- _Data excerpts_:

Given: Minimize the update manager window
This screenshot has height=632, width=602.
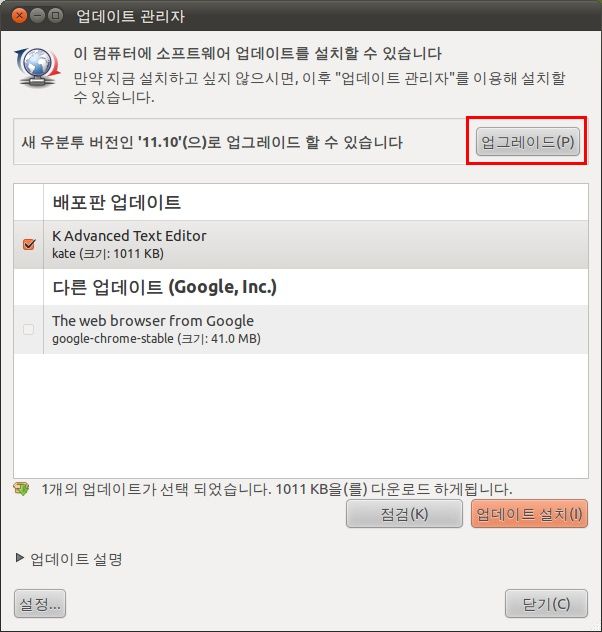Looking at the screenshot, I should (37, 16).
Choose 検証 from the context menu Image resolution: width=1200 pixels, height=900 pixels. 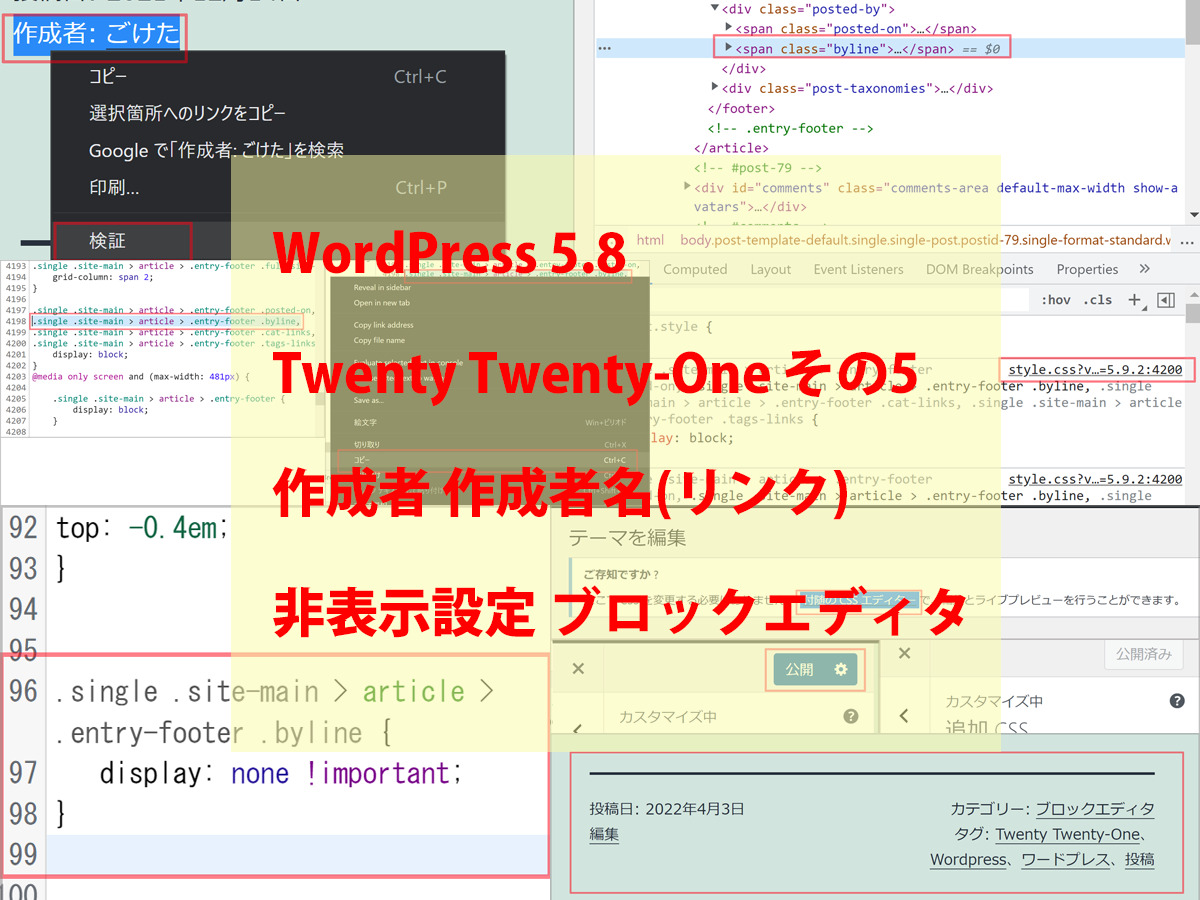(108, 241)
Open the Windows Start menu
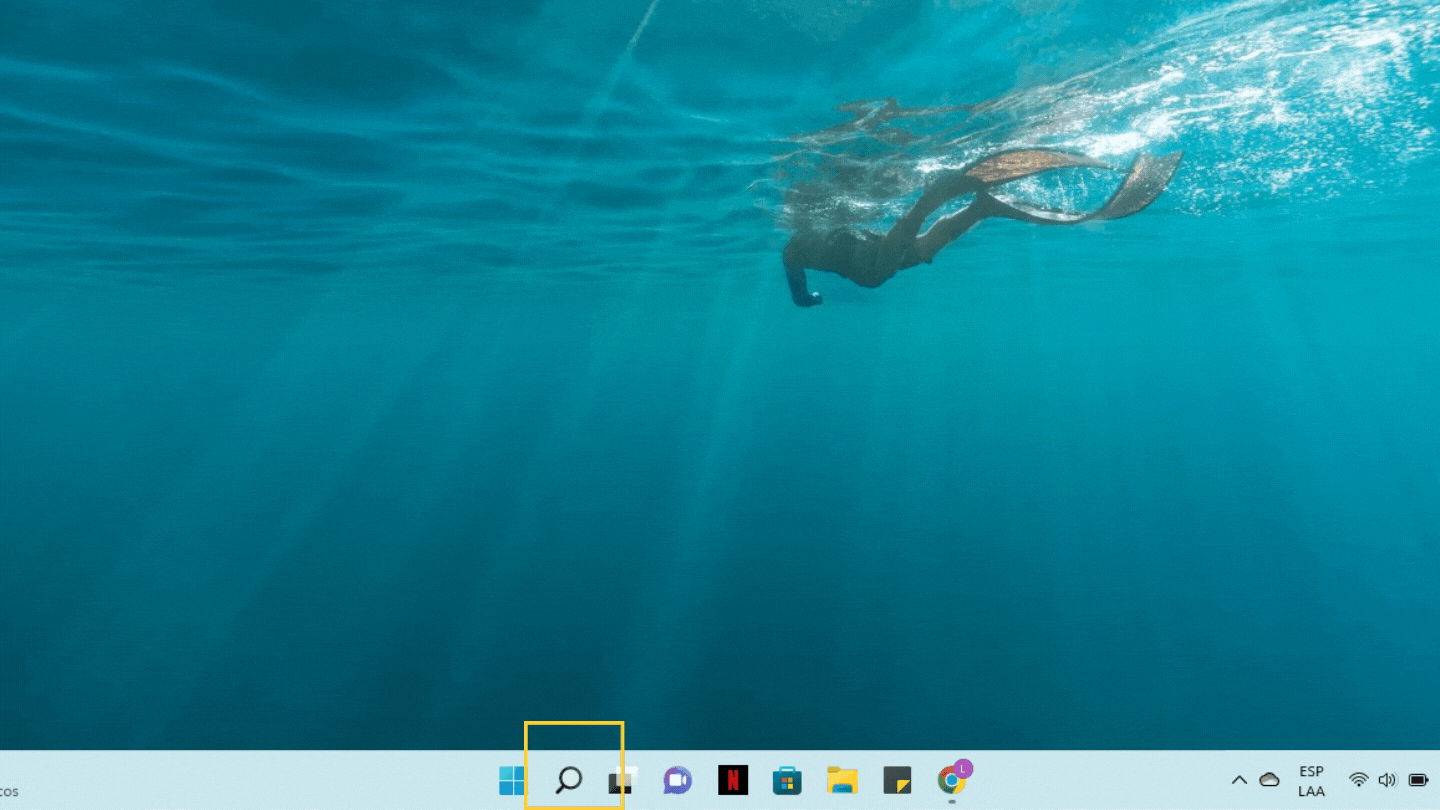Viewport: 1440px width, 810px height. pyautogui.click(x=513, y=780)
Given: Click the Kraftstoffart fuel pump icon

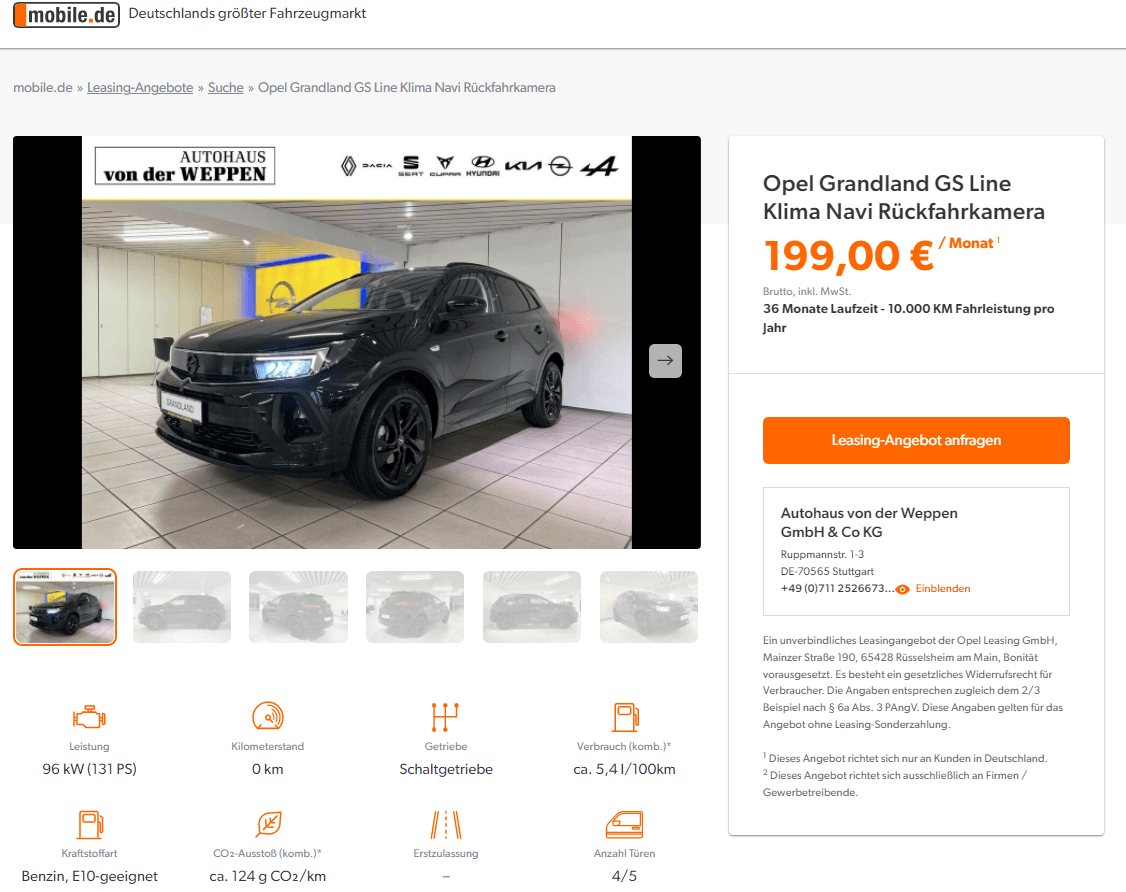Looking at the screenshot, I should pos(90,824).
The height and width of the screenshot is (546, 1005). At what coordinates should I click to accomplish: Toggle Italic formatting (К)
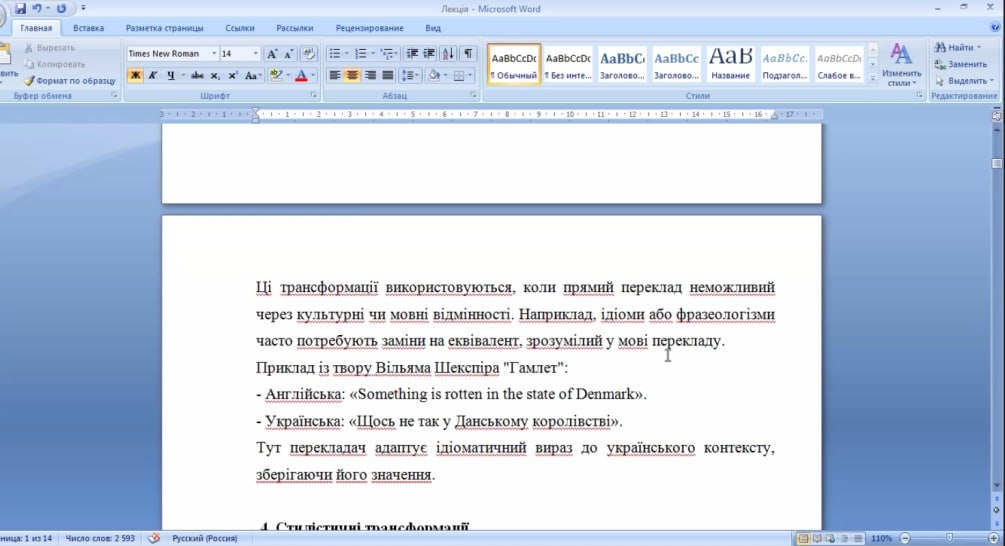click(x=153, y=76)
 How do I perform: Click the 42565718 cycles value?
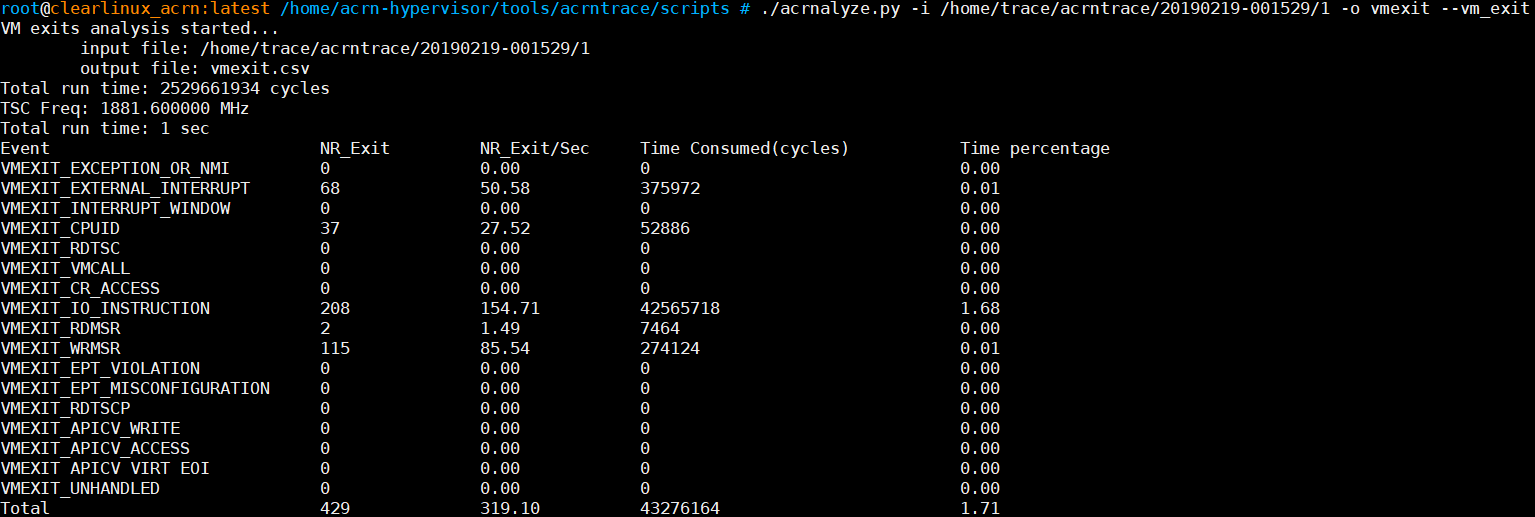coord(680,308)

- _What is needed_:
Render the records as a JSON list of strings with one string per line, starting at the line containing "How do I perform: Click" and ending at the end of the records, and leaving out blank lines and the pictures.

- _Worked solution_:
[
  " How do I perform: Click the 42565718 cycles value?",
  "coord(680,308)"
]